The Gilded Age – the era so famously put into words by Mark Twain and others at the turn of the century – isn’t on the forefront of high school students’ minds, at least not yet.
|Ryan Fontanella |
Ryan Fontanella, a 30-year-old graduate student at the University of Houston-Victoria, is on a mission to bring the end of the 19th century to life for his history students at Robert G. Cole High School in San Antonio.
Fontanella is one of 30 teachers across the nation selected for an all-expenses paid, competitive seminar in July at Stanford University in Palo Alto, Calif.
“It’s one of those time periods I don’t like very much and my students don’t like very much, either,” Fontanella said about the Gilded Age. “I thought honesty would be the best route. I pretty much told them I dislike the Gilded Age.”
The seminar, which is put on by the New York-based Gilder Lehrman Institute of American History, will examine the Gilded Age and its modern parallels. Fontanella hopes to get new ideas for his classroom from the training and make the subject material more exciting and relevant.
Fontanella and his wife, Victoria, who also is a UHV student, enrolled while teaching in the Victoria Independent School District. They now live in San Antonio.
“UHV has been a great program for both my wife and I, and we recommend the online programs to a lot of our coworkers,” Fontanella said. “You can work on your own time and still make a connection with your professors.”
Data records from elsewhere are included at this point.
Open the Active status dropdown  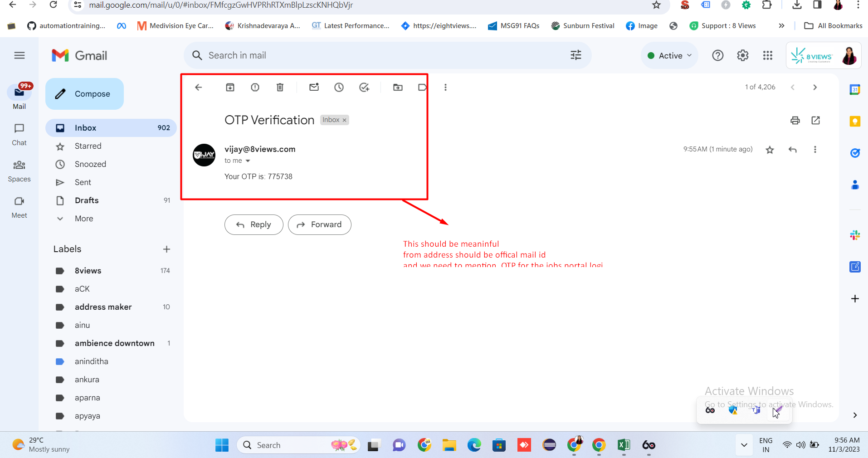[670, 55]
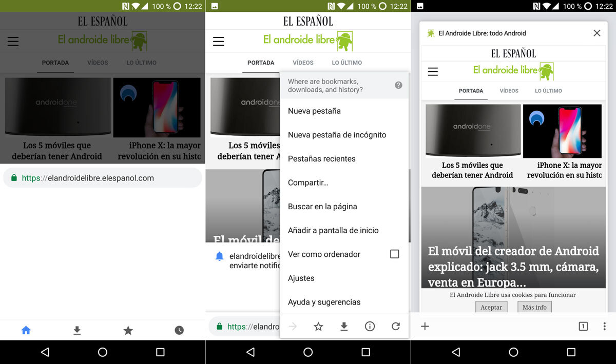Image resolution: width=616 pixels, height=364 pixels.
Task: Tap the blue Home icon in bottom bar
Action: [x=26, y=330]
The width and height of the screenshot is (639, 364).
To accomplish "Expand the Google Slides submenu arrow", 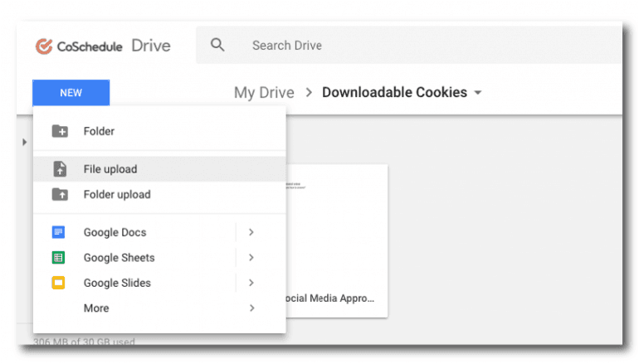I will [251, 283].
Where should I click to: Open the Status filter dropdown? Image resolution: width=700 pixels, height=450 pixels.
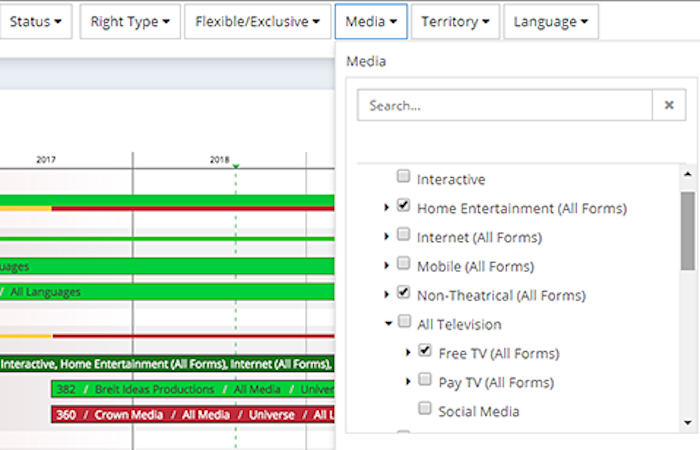point(36,21)
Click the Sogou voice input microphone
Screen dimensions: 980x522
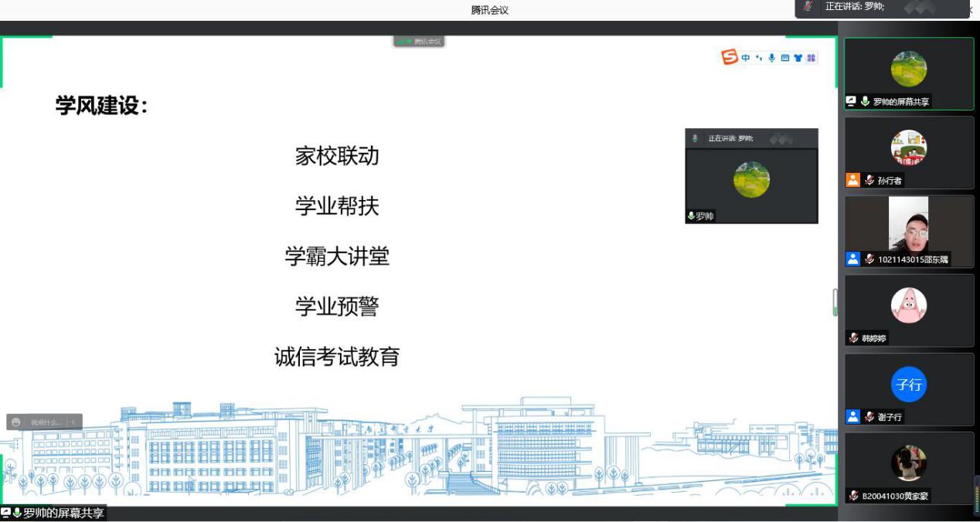pyautogui.click(x=771, y=58)
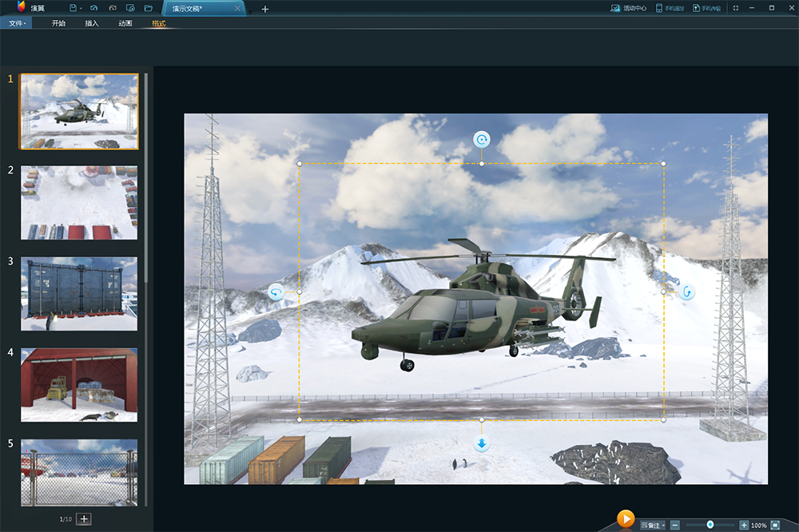Toggle fullscreen mode icon in title bar
The width and height of the screenshot is (799, 532).
pyautogui.click(x=736, y=8)
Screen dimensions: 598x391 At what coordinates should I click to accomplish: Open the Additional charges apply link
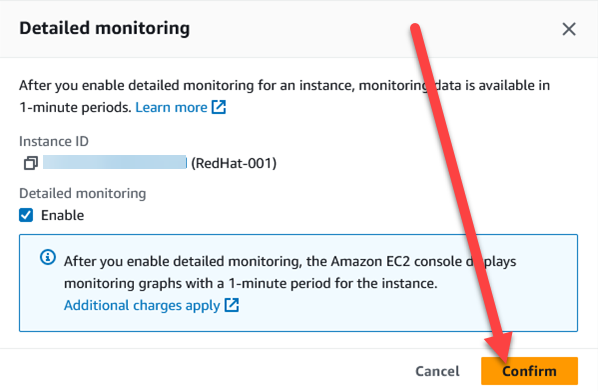(142, 306)
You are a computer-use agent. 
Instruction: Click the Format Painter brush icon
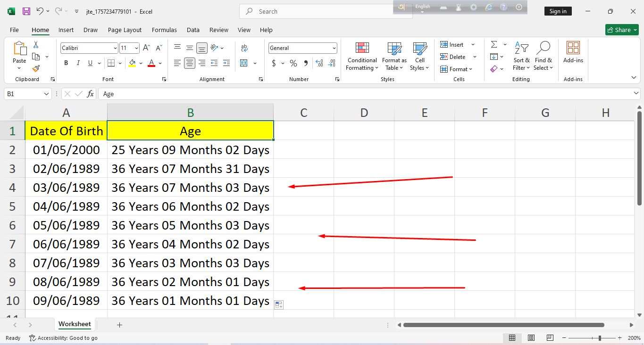[36, 69]
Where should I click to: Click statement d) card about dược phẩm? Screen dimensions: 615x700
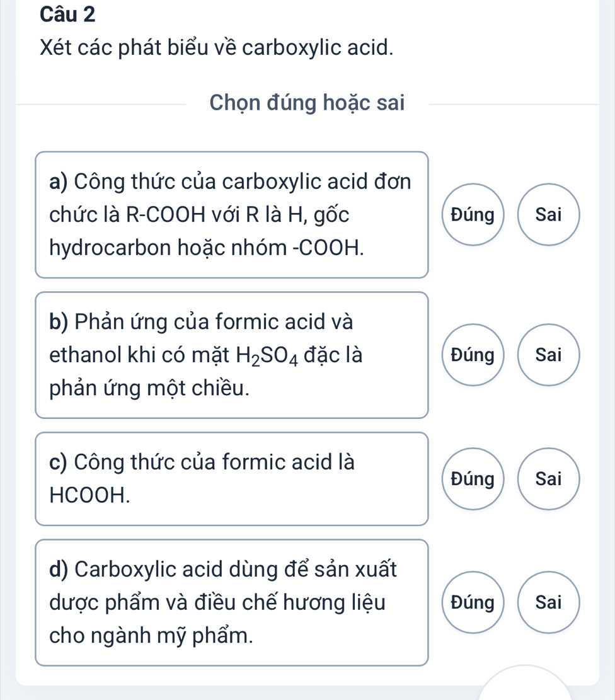[x=231, y=602]
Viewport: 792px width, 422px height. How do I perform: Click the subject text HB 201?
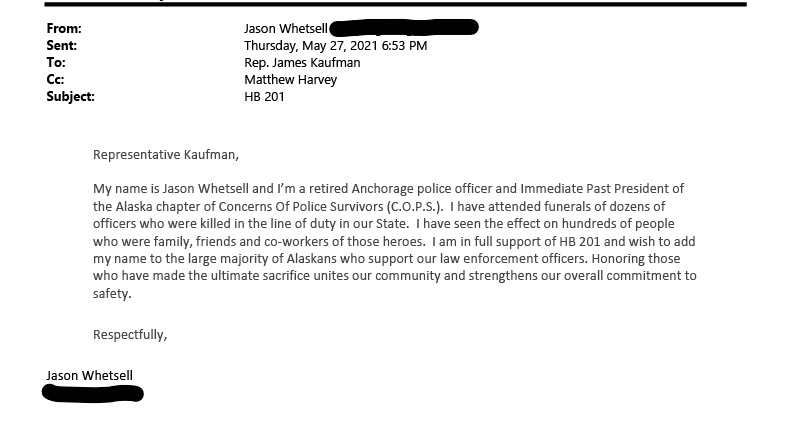[x=264, y=97]
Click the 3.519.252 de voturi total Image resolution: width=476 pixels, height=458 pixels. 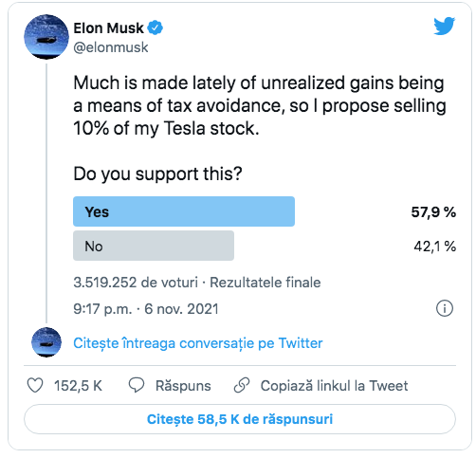[x=136, y=283]
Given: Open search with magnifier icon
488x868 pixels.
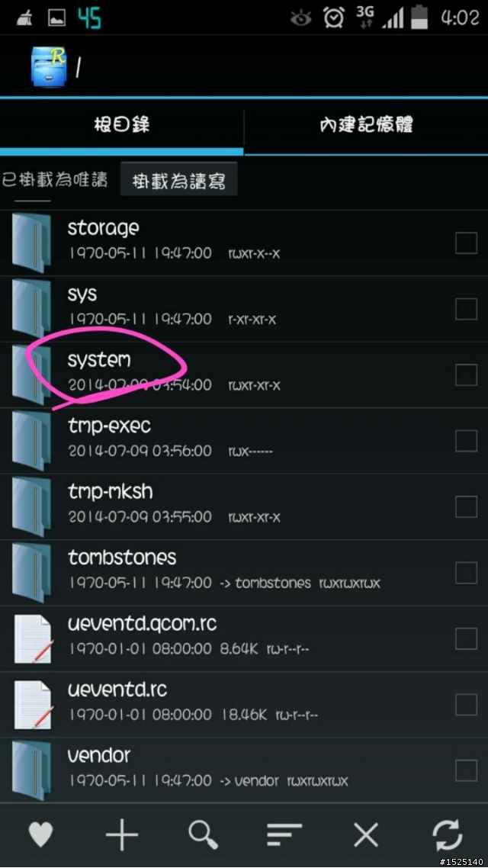Looking at the screenshot, I should pos(203,834).
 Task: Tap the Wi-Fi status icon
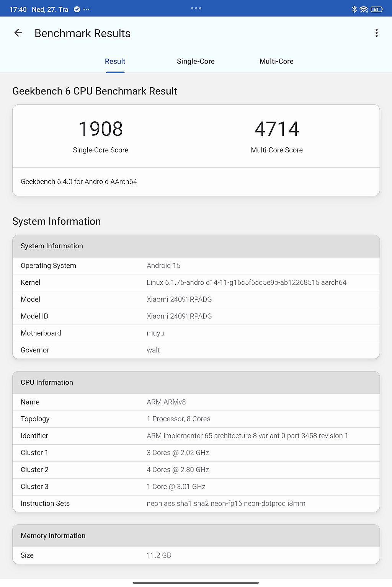tap(364, 9)
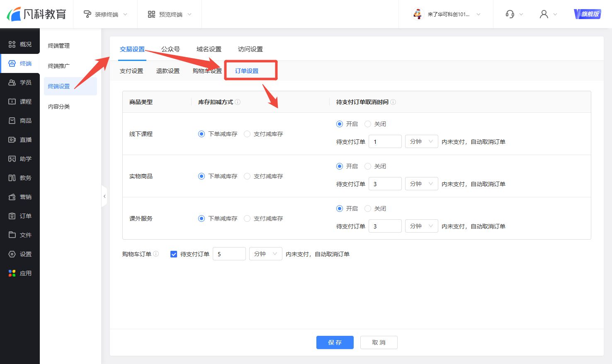Click the 营销 marketing sidebar icon
Screen dimensions: 612x364
(x=12, y=197)
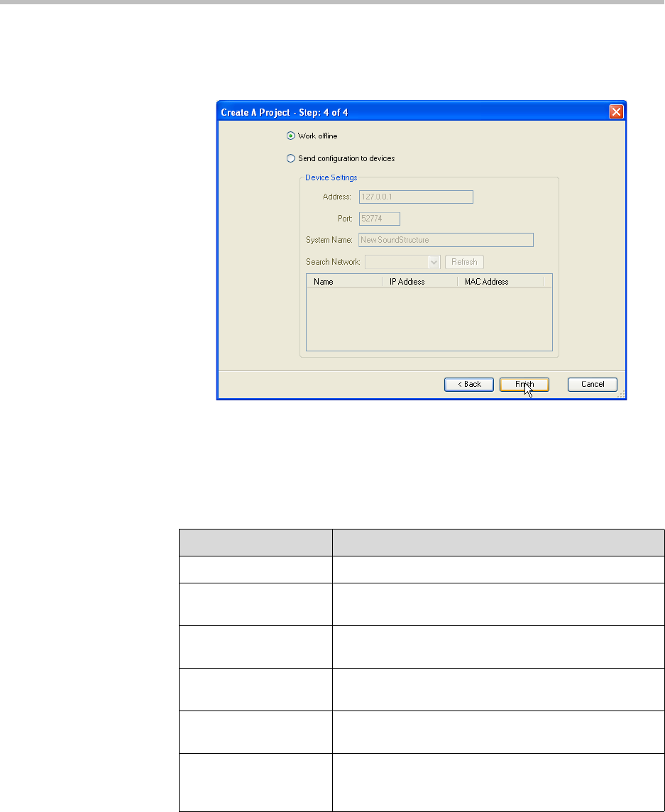Screen dimensions: 665x812
Task: Cancel the Create A Project wizard
Action: tap(593, 384)
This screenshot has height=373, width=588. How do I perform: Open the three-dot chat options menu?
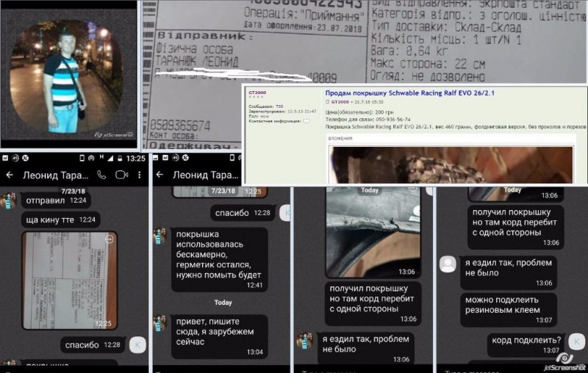point(140,175)
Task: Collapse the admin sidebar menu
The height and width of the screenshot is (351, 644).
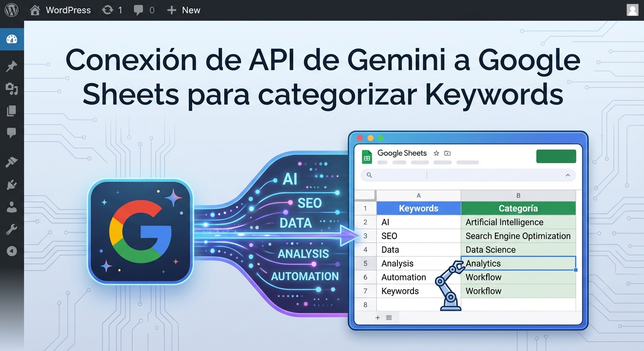Action: click(11, 251)
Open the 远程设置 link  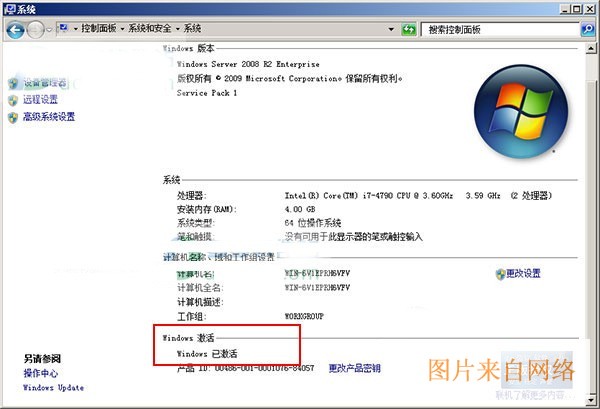pyautogui.click(x=40, y=100)

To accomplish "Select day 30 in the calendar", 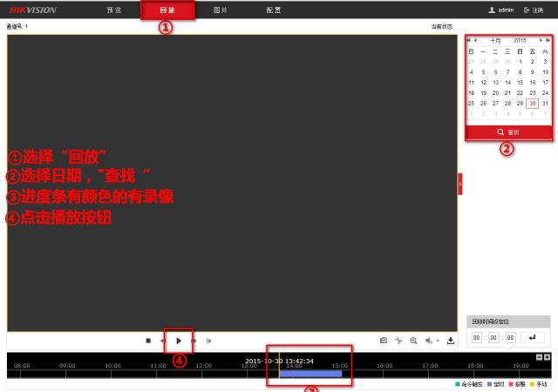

While he finishes his advanced degrees in history and homeland international security, Fontanella is looking toward a lifelong career inspiring high school and community college students to think critically about history.
With a double life as a sports coach, Fontanella said he also recommends UHV to students who play baseball.
“It’s nice to say that I like the school I’m attending, and I think others will be a good fit because they’re looking for academic rigor and a place they feel they can get along,” he said. “UHV is a good way to go.”